Restaurants and hotels, which are sitting on a liquor stockpile worth around Rs 3,000 crore, are asking state governments to allow them to sell the stock lying with them due to the coronavirus lockdown.

"We request every state government to allow us an opportunity to sell our liquor stocks, preferably through a home delivery model,” Anurag Katriar, president of National Restaurant Association of India, said.

"This will help us deplete our stocks, raise some money to take care of urgent people needs and will still be compliant to social distancing norms. We understand that this may require some amendments to the law but I am sure it can be carried out under the current extraordinary circumstances.”

Online food ordering platforms are ready to start such services if permitted by the government. According to industry sources, discussions are underway between various authorities and e-commerce players for online sales and home delivery of liquor.

"Governments should consider institutionalising home delivery as a separate channel administered online. We will give all necessary assistance and cooperate fully in this," said Vinod Giri, director general of Confederation of Indian Alcoholic Beverage Companies.
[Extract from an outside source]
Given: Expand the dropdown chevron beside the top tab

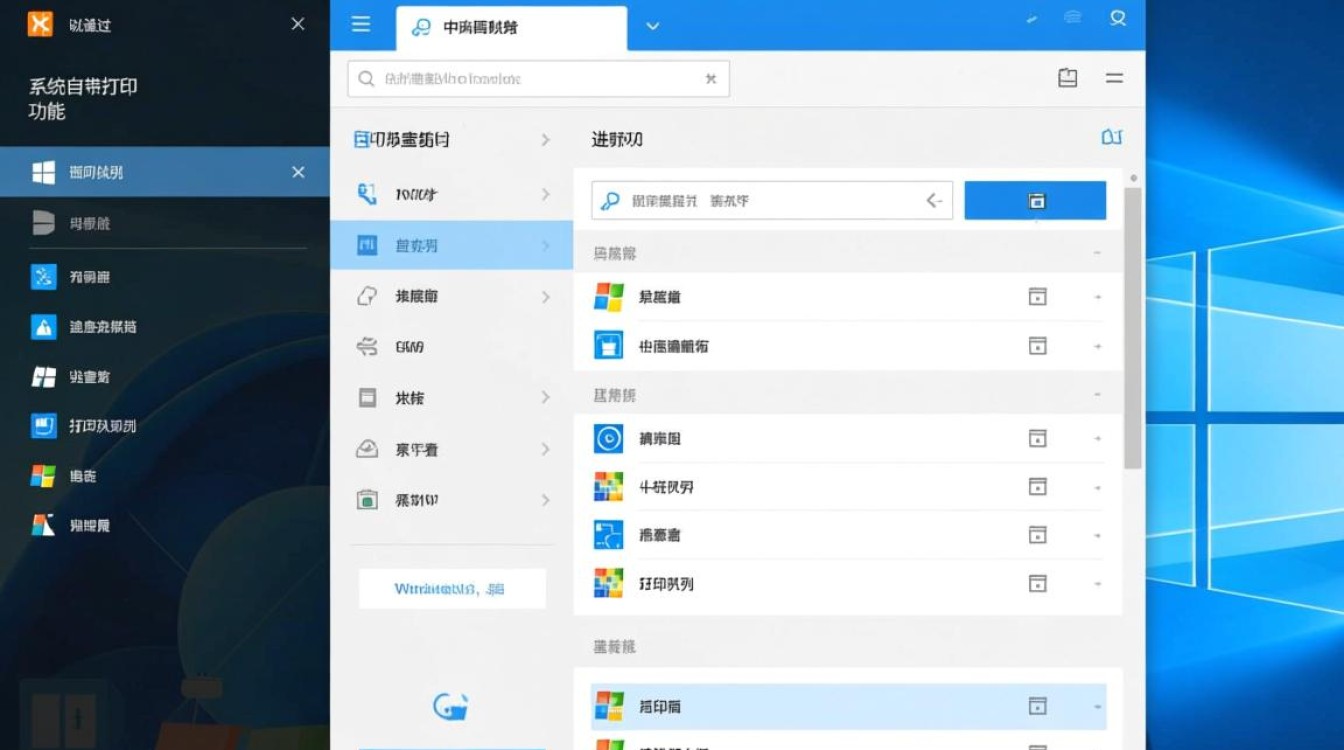Looking at the screenshot, I should pos(652,27).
"Currently, most exise-related processes—such as approval, licensing, registration, permits, EVCs, etc.—are physical in nature, needing human interaction. With today's technology, a lot of these can be easily made online thus cutting down human-to-human interface. Besides reducing virus transmission risks, it is also a good step forward against possible corruption," he added.

Several states allowed reopening of liquor shops after lockdown restrictions were eased on May 4. However, many places saw heavy rush and flouting of social distancing norms, forcing authorities to shut outlets.

A few states even imposed additional taxes of up to 75 percent to control demand as well as shore up their depleted revenues.

"Some states including Andhra Pradesh, Haryana and West Bengal have already reported a price hike. We also feel that if the price increase isn't well thought through, the government may lose out on a significant chuck of revenue due to prohibitive pricing," Radico Khaitan's Chief Operating Officer Amar Sinha said.

"As a company, we are not averse to the idea of price hike, but a calculated increase factoring in the purchasing power of the consumer is the way to go about it. It should ensure that the consumer can afford or buys his preferred brand instead of switching to a cheaper or spurious brand.

"At this point, liquor companies are also facing cost inflation and it is time that the government also considers re-looking at manufacturers viability and consumer affordability alongside the price hike," said Sinha.

The Beer Cafe founder and CEO Rahul Singh said that liquor sales in India take place through three licenced verticals—retail, horeca (hotels, restaurants and catering)—and canteen stores department.

The total horeca-licensed places are around 30,000 in the country and "at any given time, the stock in hand would be for one month. Which means that due to lockdown, the total unsold inventory lying at various horeca outlets across India would be around Rs 3,000 crore," he added.

According to associations, the liquor industry contributes Rs 2.5 lakh crore revenue to the state governments. States have lost revenue of around Rs 25,000 crore in the 40-odd days when liquor trade was closed.

The Supreme Court had on May 8 asked states to consider non-direct contact or online sales and home delivery of liquor during the lockdown period to prevent the spread of coronavirus on account of crowding at shops.